Another possibility is that the client transmits an alert of some form.
This also seems quite unlikely (i.e. send a ClientHello and then
immediately send an alert before the server has had a chance to respond)
- but again, its possible. It would be bad luck indeed for this unlikely
scenario to happen and then for the alert to not make it onto the right
fd due to the race: but if it did its not a big deal. This connection is
doomed in any case (an alert was sent) and we have to be prepared to
deal with packets getting dropped anyway (this is DTLS!). It is very
common for clients to just abort without sending an alert anyway - so
this will just appear like that.

> It could be solved if there was a way to punt packets received on the wrong
> socket to the correct BIO on the input side.  I looked into this, but decided
> it was too difficult...
> That would also let one operate a multitude of DTLS connections using single
> socket which might be a boon to some users.  Mis-designed it would scale
> badly on multi-threaded machines and involve lots of ugly locks.

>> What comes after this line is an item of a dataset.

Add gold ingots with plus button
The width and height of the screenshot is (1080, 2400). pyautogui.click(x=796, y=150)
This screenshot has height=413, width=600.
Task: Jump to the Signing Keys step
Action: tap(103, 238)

> I don't want to consider the impacts if one had to pass packets between 
> processes...
> I don't advocate a solution like this (I'll live with the dropped packets),
> but I think it's worth making people aware that they might see mis-directed
> packets get dropped.
>     > Maybe I misunderstand your point -
>     > but the client address *is* returned? Admittedly its wrapped in a
>     > BIO_ADDR, but its easy to get the underlying "raw" address using
>     > BIO_ADDR_rawaddress():
>     > Why isn't recvfrom() suitable (which is what the code currently uses to
>     > get the address)?
> The address of the remote client is returned ("getpeername()") by 
> DTLSv1_listen().
> That's all that recvfrom() gives you.
> recvfrom() was a reasonable API for SunOS 3.x machines with a single 10Mb/s
> interface with a single IPv4 address.  I loved all that at the time...

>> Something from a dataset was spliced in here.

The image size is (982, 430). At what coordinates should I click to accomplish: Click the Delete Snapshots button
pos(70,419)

> But it doesn't work that well when we might have a dozen different kind of
> IPv6 addresses on each virtual interface.
> The address that I'm talking about needing is the one the remote client used
> to reach us.  That's the destination IP of the incoming packet 
> ("getsockname()" in TCP speak).

Ahhh....its the *server's* address you are after. This requirement seems
more reasonable. I think the API is designed to expect you to only bind
to a single IP. I'd be interested in Richard Levitte's opinion on this.

It seems like a fairly simple solution could solve this. Currently we
have BIO_dgram_get_peer() which returns the peer's address for the last
message read from a BIO. You could imagine a new call being introduced
to get our own address. You could then call that immediately after a
successful DTLSv1_listen() call. Obviously we'd have to change the dgram
BIO to use recvmsg for this to work.